基于不同分割方法的18F-FDG PET/MR影像组学鉴别帕金森病和多系统萎缩

18F-FDG hybrid PET/MR radiomics based on different segmentation methods for distinguishing Parkinson′s disease from multiple system atrophy

目的探索不同分割方法构建的18F-FDG PET/MR影像组学模型对鉴别帕金森病(PD)和多系统萎缩(MSA)诊断效能的影响。方法回顾性收集2017年12月至2019年6月间于华中科技大学同济医学院附属协和医院行18F-FDG PET/MR检查的PD及MSA患者共90例[男37例、女53例,年龄(55.8±9.5)岁],其中PD患者60例,MSA患者30例,按7∶3的比例随机分为训练集和验证集。采用自动标签功能解剖学(AAL)脑区模板匹配图像的自动脑区分割方法以及ITK-SNAP软件手动逐层分割方法勾画双侧尾状核及壳核作为ROI,分别从18F-FDG PET和T1加权成像(WI)中各提取1172个影像组学特征。采用最小冗余最大相关性(mRMR)和最小绝对收缩和选择算子(LASSO)算法对训练集进行特征降维并建立影像组学模型,同时采用十折交叉验证以减少模型过拟合。采用ROC曲线评价不同分割方法建立的影像组学模型在训练集及验证集中的鉴别诊断效能,并采用Delong检验比较其差异。结果训练集63例(42例PD,21例MSA),验证集27例(18例PD,9例MSA)。采用自动分割和手动分割所建立的影像组学模型(18F-FDGRadscore和T1WIRadscore)在训练集和验证集中,其Radscore值在PD组和MSA组之间差异均有统计学意义(z值:-5.15~-2.83,均P<0.05)。基于自动分割的18F-FDGRadscore和T1WIRadscore在训练集、验证集的ROC AUC分别为0.848、0.840和0.892、0.877;基于手动分割的两者的AUC分别为0.900、0.883和0.895、0.870;在训练集或验证集中,基于自动和手动分割方法所建立的影像组学模型的诊断效能之间的差异均无统计学意义(z值:0.04~0.77,均P>0.05)。结论基于自动分割和手动分割方法的18F-FDG PET/MR影像组学在鉴别PD和MSA中均有较好的诊断效能,但自动分割省时省力且可重复性较高,其在PD和MSA鉴别诊断中具有更大的潜力和实用价值。

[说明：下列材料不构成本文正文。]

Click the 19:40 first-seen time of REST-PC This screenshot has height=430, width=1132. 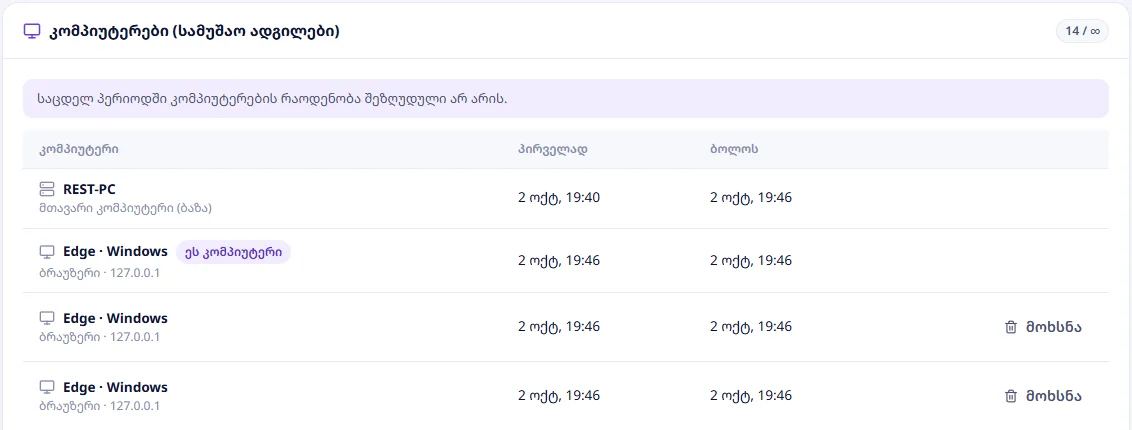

Objective To explore the impact of different segmentation methods on differential diagnostic efficiency of 18F-FDG PET/MR radiomics to distinguish Parkinson′s disease(PD)from multiple system atrophy(MSA).Methods From December 2017 to June 2019,90 patients(60 with PD and 30 with MSA;37 males,53 females;age(55.8±9.5)years)who underwent 18F-FDG PET/MR in Union Hospital,Tongji Medical College,Huazhong University of Science and Technology were retrospectively collected.Patients were randomized to training set and validation set in a ratio of 7∶3.The bilateral putamina and caudate nuclei,as the ROIs,were segmented by automatic segmentation of brain regions based on anatomical automatic labeling(AAL)template and manual segmentation using ITK-SNAP software.A total of 1172 radiomics features were extracted from T1 weighted imaging(WI)and 18F-FDG PET images.The minimal redundancy maximal relevance(mRMR)and least absolute shrinkage and selection operator(LASSO)algorithm were used for features selection and radiomics signatures(Radscore)construction,with 10-fold cross-validation for preventing overfitting.The diagnostic performance of the models was assessed by ROC curve analysis,and the differences between models were calculated by Delong test.Results There were 63 cases in training set(42 PD,21 MSA)and 27 cases in validation set(18 PD,9 MSA).The Radscore values were significantly different between the PD group and the MSA group in all training set and validation set of radiomics models(18F-FDG_Radscore and T1WI_Radscore)based on automatic or manual segmentation methods(z values:from-5.15 to-2.83,all P<0.05).ROC curve analysis showed that AUCs of 18F-FDG_Radscore and T1WI_Radscore based on automatic segmentation in training and validation sets were 0.848,0.840 and 0.892,0.877,while AUCs were 0.900,0.883 and 0.895,0.870 based on manual segmentation.There were no significant differences in training and validation sets between Radiomics models based on different segmentation methods(z values:0.04-0.77,all P>0.05).Conclusions The 18F-FDG PET/MR radiomics models based on different segmentation methods achieve promising diagnostic efficacy for distinguishing PD from MSA.The radiomics analysis based on automatic segmentation shows greater potential and practical value in the differential diagnosis of PD and MSA in view of the advantages including time-saving,labor-saving,and high repeatability.